First results from the EPC program have demonstrated a significant overall treatment effect for immediate therapy with bicalutamide 150 mg/d as adjuvant to standard care in patients with localized or locally advanced prostate cancer.1 Analysis of the radiotherapy group as reported here, and elsewhere,2 showed that treatment with bicalutamide 150 mg/d resulted in a significant reduction in the risk of objective disease progression in patients who received radiotherapy.

Further analysis by risk group demonstrated that the overall effect was consistent across important prognostic subgroups, indicating those patients most likely to benefit. It is too early to expect any survival difference, but other studies35 have shown survival benefits over long follow-up, and it is suggested that early androgen blockade is better than deferred hormonal therapy for these patients. It is hoped that improvements in objective progression will lead to improvements in survival.

Conclusions

Initial results from this large group of radiotherapy patients (n = 1370) demonstrate that bicalutamide 150 mg/d, when given as immediate adjuvant therapy following radiotherapy in men with early nonmetastatic prostate cancer, has benefits over radiotherapy alone. Highly significant reductions in the risk of objective and PSA progression were observed. Results by patients risk group show that, over 3 years’ follow-up, these benefits are clearest in those patients at higher risk, such as those with locally advanced disease. Longer follow-up will determine whether the observed reduction in the risk of disease progression translates into a survival benefit.

Main Points.

  • The bicalutamide (Casodex) Early Prostate Cancer program consists of three ongoing, randomized, double-blind, placebo-controlled trials in which men with early nonmetastatic prostate cancer received bicalutamide 150 mg daily as immediate therapy, either alone or as adjuvant to treatment of curative intent.

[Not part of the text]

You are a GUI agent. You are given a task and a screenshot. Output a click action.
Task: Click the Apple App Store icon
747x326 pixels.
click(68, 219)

  • At first analysis, conducted after a median follow-up of 3 years, 178 (13.0%) patients showed evidence of objective progression: 75 (10.7%) in the bicalutamide 150 mg/d group and 103 (15.4%) in the placebo group.

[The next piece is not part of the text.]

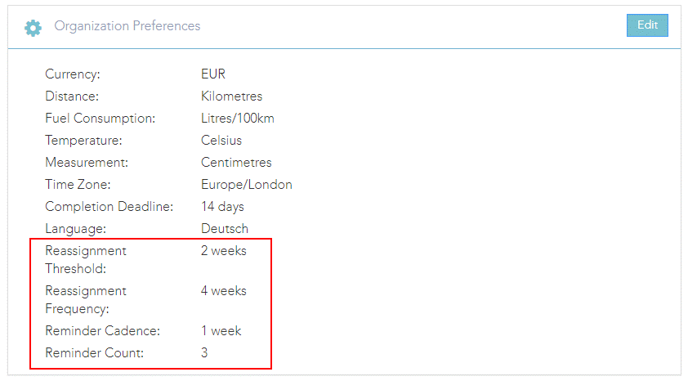Click the 2 weeks threshold value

  • Adjuvant therapy with bicalutamide 150 mg/d significantly reduced the risk of objective progression by 37% compared with placebo (HR 0.63; 95% CI 0.46–0.85; P = .0024). This translates into a 36% increase in objective progression-free survival (ETR 1.36; 95% CI 1.11–1.67).

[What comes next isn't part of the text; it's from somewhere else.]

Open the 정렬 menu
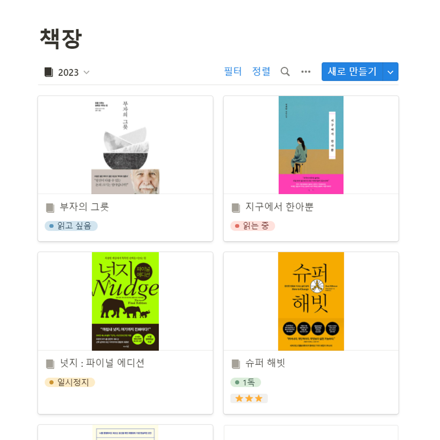The image size is (440, 440). coord(261,71)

  • Data from the radiotherapy patients have been further explored in terms of stage, grade, nodal status, PSA level prior to and after radiotherapy, and trial. Those at higher risk of progression were found to receive the clearest benefit.

  • Adjuvant bicalutamide 150 mg/d also significantly reduced the risk of PSA progression by 58% compared with placebo (HR 0.42; 95% CI 0.33–0.53; P ≪ .0001). This translates into a 99% increase in PSA progression-free survival (ETR 1.99; 95% CI 1.65–2.40).

  • First results from this program have demonstrated a significant overall treatment effect for immediate therapy with bicalutamide 150 mg/d as adjuvant to radiotherapy in patients with early nonmetastatic prostate cancer.